Outer cortex- Follicles & Germinal centers= B cells
Inner/Paracortex= T cells
Medulla- cords, sinuses, trabecula= Plasma cells


LNs are surrounded by a thin fibrous capsule. Broadly speaking, the LN is divided into 4 regions (cortex, paracortex, medullary region and sinuses. Lymphatic fluid will enter the lymph node through a lymphatic vessel (afferent vessel) into the subcapsular sinus which then divides into cortical and medullary sinuses until eventually exiting through the efferent lymphatic vessel at the hilum. The hilum also contains the arteries and veins which enter and exit the lymph node and brings the circulating WBCs to the LN.

The superficial cortex contains many follicles consisting of mostly B cells. In a "normal" LN, follicles should be located around the periphery, evenly spaced, variably sized. As the B-cells mature and are activated (due to infection or another cause), the follicles will change from a quiescent (resting) primary follicle to secondary follicles with germinal centers.

During the follicular B-cell activation process, a dark zone (containing the proliferating B cells) and a light zone (where the B cells further specialize into plasma cells) can be appreciated. Surrounding the periphery of the germinal center is what is referred to as the Mantle Zone. The mantle zone contains small unchallenged B cells. Check out my other post about follicles for a more in-depth look at the follicular structure and maturation process

Surrounding the mantle zone is another light staining zone referred to as the Marginal Zone. The marginal zone contains postfollicular memory B cells that are derived after stimulation of recirculating cells from T cell dependent antigens. Marginal zones are mostly seen in the spleen at the interface of lymphoid (white) and red pulp and rarely seen in lymph nodes (except mesenteric LNs).

T cells and dendritic cells (macrophages) are located deeper within the cortex in the paracortical zone. The medulla contains medullary cords (activated B cells, plasma cells) and medullary sinuses (lymph, more macrophages, plasma cells and reticular cells).

What can cause a lymph node to be swollen?

LNs are usually less than 1 cm in size. There are many reasons for a lymph node to be enlarged. Depending on the pattern of enlargement (whether a single LN or diffusely throughout the body) and whether the LN is tender (painful to touch), clinicians can narrow down the likely cause of the enlargement and may be able to start treatment. For a definitive diagnosis, clinicians can order imaging of the LN (via ultrasound, CT scan etc) or can biopsy or completely excise the lymph node and send the specimen to pathologists for a definitive diagnosis.

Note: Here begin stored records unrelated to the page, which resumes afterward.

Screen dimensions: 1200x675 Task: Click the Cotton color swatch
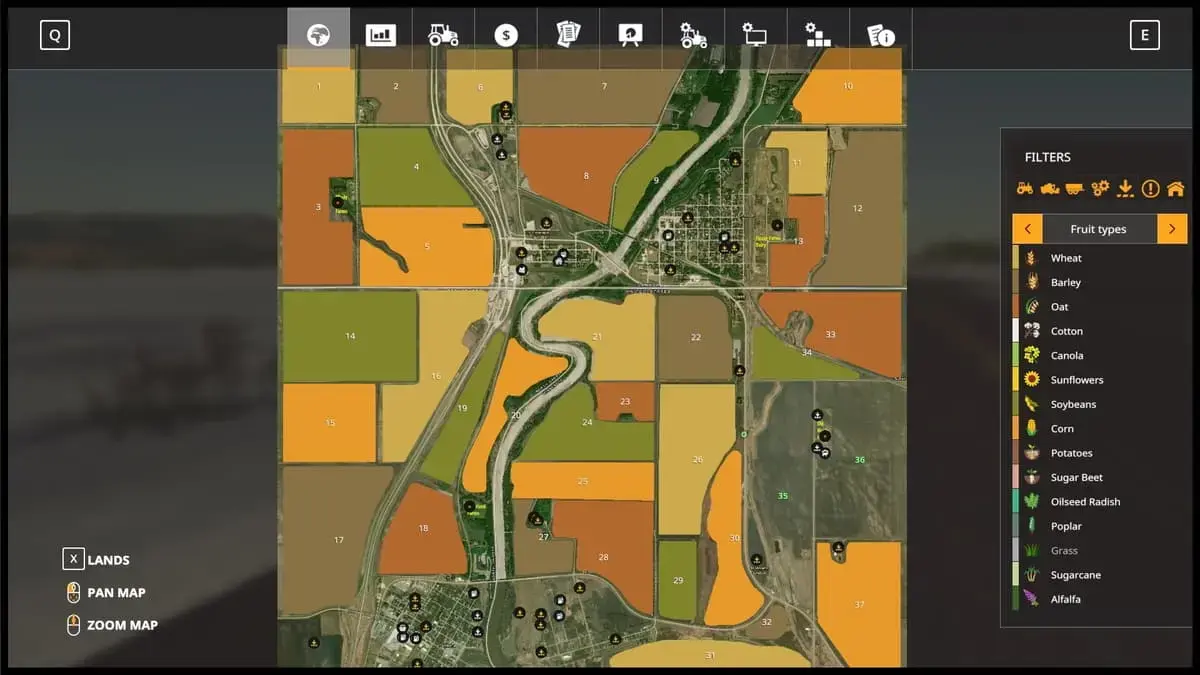pyautogui.click(x=1016, y=331)
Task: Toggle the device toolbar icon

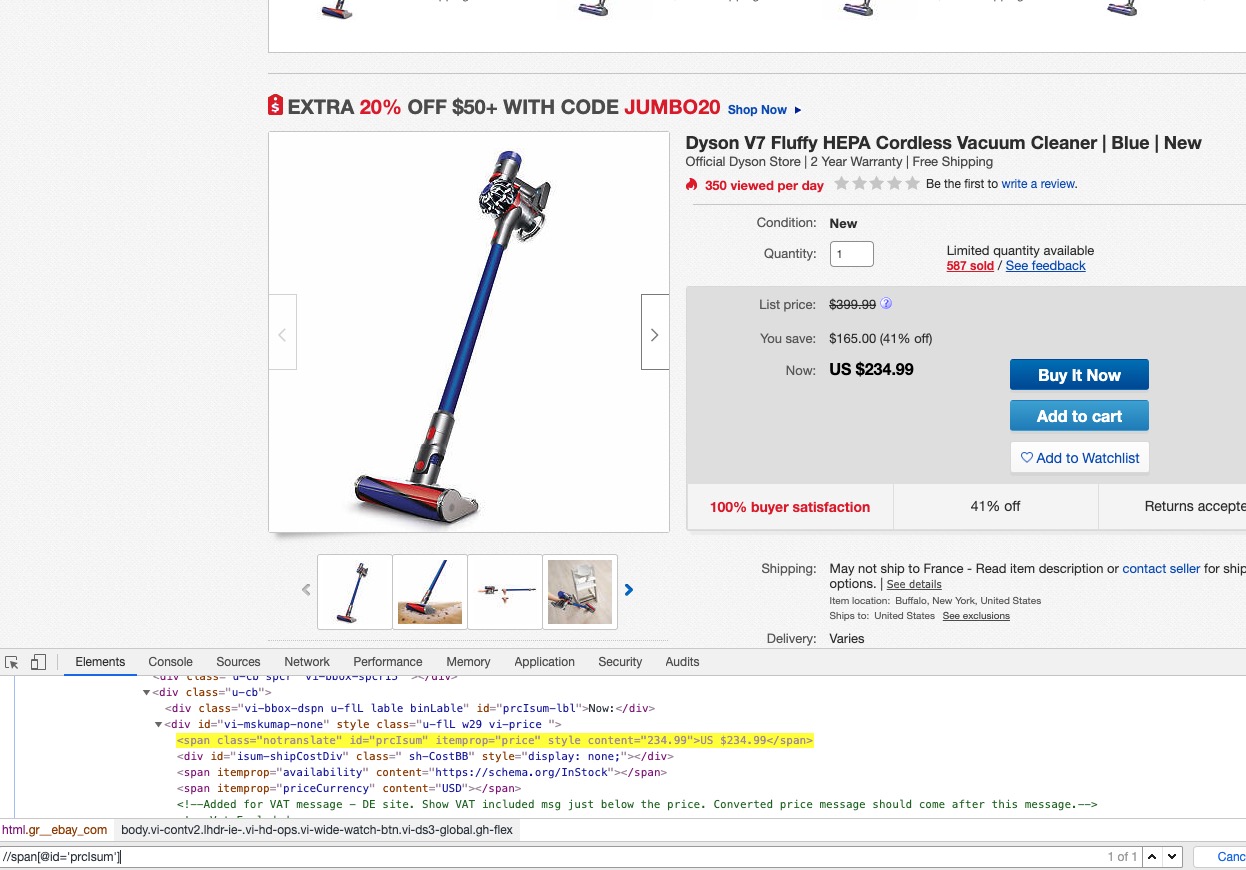Action: click(38, 662)
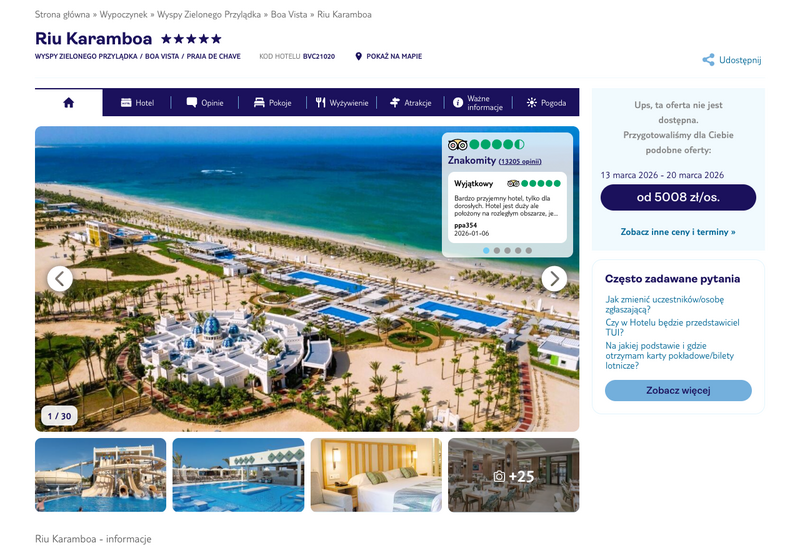Go to previous photo with left arrow
Viewport: 800px width, 553px height.
point(60,279)
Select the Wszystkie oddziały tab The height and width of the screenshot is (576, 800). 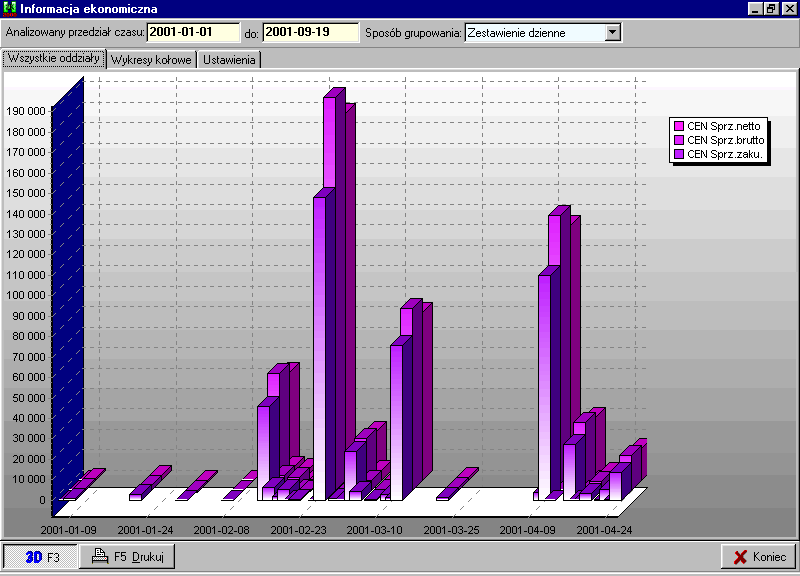coord(53,59)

Most commonly, pathologists are asked to evaluate enlarged lymph nodes for the following reasons:

  • Rule out metastatic disease (cancer that has left its primary site and moved to a lymph node/other areas in the body)

  • Rule out lymphoma (cancer of the lymphocytes in a lymph node)

  • Assess for infection (Viral- measles, rubella, varicella (chicken pox), mumps, EBV or CMV (mononucleosis), AIDS/HIV. Bacterial- streptococcus (strep throat), rickettsia (lyme disease), syphilis etc).